__課題内容__
観光温泉学の授業を振り返るコラムを、最後の文の次から書き継ぐこと。

【ちょっと よろしいですか 92】跡見学園女子大学「観光温泉学」の授業を終えて その1 ~20代女性の温泉、旅館観~ 山崎まゆみ

  • 2022年8月28日

山崎氏

 跡見学園女子大学「観光温泉学(温泉と保養)」の授業も2022年度春学期で6年目を終えました。例年、履修生は200人前後ですが、本年度は251名が授業を受けてくれました。毎年この人数を教えていると、そろそろ旅館で働く教え子も出てきました。「先生、必ず来てくださいね」と言ってくれるので、これからは彼女らを訪ねる旅も楽しみの一つになっています。

 さて、本年度の授業のゲストスピーカー1人目は、2017年度に履修しホテルで働く卒業生を予定していましたが、直前に新型コロナウイルスに感染したため実現せず、来年度に変更。この他、福島県会津東山温泉「向瀧」の平田裕一社長と、昨年惜しまれつつ閉館した東京都上野池之端の鴎外温泉「水月ホテル鴎外荘」の中村みさ子女将にお話ししていただきました。

 平田社長からは文化財の宿を守る難しさ、喜び、そしてコロナ禍での旅館経営術を、みさ子女将からはクレームがあったお客さまへの対処や気配り、美しい所作などについて、具体的な事例を挙げて教えていただきました。

__提供リスト__
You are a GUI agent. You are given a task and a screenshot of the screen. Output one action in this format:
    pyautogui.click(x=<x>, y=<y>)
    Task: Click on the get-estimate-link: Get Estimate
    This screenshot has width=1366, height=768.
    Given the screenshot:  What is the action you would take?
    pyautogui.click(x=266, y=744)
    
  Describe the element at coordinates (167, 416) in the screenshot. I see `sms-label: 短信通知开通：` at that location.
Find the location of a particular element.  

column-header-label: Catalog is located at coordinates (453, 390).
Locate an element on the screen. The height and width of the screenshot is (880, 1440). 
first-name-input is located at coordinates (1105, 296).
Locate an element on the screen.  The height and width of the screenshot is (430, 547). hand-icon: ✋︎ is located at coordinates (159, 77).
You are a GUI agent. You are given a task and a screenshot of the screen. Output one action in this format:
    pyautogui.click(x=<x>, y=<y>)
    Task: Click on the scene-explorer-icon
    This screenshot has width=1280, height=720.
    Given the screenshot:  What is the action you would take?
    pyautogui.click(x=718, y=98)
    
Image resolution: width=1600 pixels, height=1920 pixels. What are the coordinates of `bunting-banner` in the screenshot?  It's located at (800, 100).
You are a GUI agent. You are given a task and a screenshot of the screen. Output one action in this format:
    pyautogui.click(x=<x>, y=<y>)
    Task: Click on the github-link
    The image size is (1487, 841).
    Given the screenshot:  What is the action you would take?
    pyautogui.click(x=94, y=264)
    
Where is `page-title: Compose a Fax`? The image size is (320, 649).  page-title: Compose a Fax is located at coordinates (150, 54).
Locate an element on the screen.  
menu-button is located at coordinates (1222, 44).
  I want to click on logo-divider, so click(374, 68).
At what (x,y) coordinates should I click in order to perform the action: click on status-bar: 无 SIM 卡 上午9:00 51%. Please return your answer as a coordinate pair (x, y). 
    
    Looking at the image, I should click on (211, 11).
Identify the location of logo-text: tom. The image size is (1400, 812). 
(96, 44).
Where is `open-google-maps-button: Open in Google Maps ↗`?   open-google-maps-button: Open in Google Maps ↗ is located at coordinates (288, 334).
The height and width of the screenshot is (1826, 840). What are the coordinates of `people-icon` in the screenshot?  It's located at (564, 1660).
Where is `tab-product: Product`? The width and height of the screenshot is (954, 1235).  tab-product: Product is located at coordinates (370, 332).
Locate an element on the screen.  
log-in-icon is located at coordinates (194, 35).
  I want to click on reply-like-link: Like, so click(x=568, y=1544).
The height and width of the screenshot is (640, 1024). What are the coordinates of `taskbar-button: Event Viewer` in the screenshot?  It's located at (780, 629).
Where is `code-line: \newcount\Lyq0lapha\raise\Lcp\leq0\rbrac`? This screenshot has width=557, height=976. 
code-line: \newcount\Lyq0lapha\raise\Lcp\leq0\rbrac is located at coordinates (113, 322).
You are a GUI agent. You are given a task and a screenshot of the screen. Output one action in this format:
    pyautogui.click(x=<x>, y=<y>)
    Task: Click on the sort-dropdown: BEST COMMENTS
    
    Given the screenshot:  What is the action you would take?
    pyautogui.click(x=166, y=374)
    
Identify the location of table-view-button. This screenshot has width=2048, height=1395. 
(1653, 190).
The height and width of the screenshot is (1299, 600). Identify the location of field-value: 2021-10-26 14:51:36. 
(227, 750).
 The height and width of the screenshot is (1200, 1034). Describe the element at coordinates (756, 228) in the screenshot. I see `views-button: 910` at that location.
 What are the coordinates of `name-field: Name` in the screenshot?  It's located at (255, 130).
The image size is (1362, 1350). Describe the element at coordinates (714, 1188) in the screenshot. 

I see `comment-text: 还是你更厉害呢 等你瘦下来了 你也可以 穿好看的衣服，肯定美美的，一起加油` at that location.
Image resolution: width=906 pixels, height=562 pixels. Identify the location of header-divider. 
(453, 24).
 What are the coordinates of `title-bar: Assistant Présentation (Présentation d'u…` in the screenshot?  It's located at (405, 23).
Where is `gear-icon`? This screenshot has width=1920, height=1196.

__課題の結果__
 学生さんからは「旅館で仕事をするやりがいは?」「どんな学生を取りたいか」など、宿泊施設で働くことを前提に、働いた自分を想像するための質問が多かったように感じました。授業の終わりに出た「来週、旅館の最終面接です。何に気を付ければいいですか」という質問に、みさ子女将は希望する旅館のリサーチを丹念にすることと答え、さらに面接官が印象に残るメイク法まで教えてくださる一幕も。
 そして今、ようやく授業評価が終わるところです。

 授業そのものの手間は、履修生の数によってそれほど左右されませんが、最も大変なのは最終レポートを読み採点すること。最終レポートの課題は、「温泉地や旅館の未来をデザインする」で、女子大生の視点で行きたい温泉地や旅館の未来を描いてもらいます。

 彼女らのレポートの根底には「誰もが温泉や旅館を楽しめるような人をおもんぱかる優しさ」があふれていて、私が伝えたかったことが届いているのだと安堵(あんど)しました。

 例えば、ジェンダーの問題を抱える人が入浴しやすく寛ぎやすい空間、ペットと楽しめる旅館、足腰が弱ってきた自分の祖父母が行きやすい宿にするためのアイデアなどがつづられています。

 また、自身の考えを展開する前に、自分たちの世代にとって温泉地や旅館はどういう存在なのかも書かれていますが、圧倒的に多いのは「自分たちは旅館よりもホテルを選ぶ」という意見。なぜなら授業を受ける前は温泉付きの宿泊施設に「古臭い」イメージを抱いていたからです。しかし15回の授業を重ね、平田社長やみさ子女将のように生きがいを持って旅館で仕事をする姿を見聞することで、自分たちも旅館に行きたいと思うようになったという心理の変化が起きています。その上で、どうしたら同世代がホテルより旅館に泊まるようになるのか、具体的な提案がされています。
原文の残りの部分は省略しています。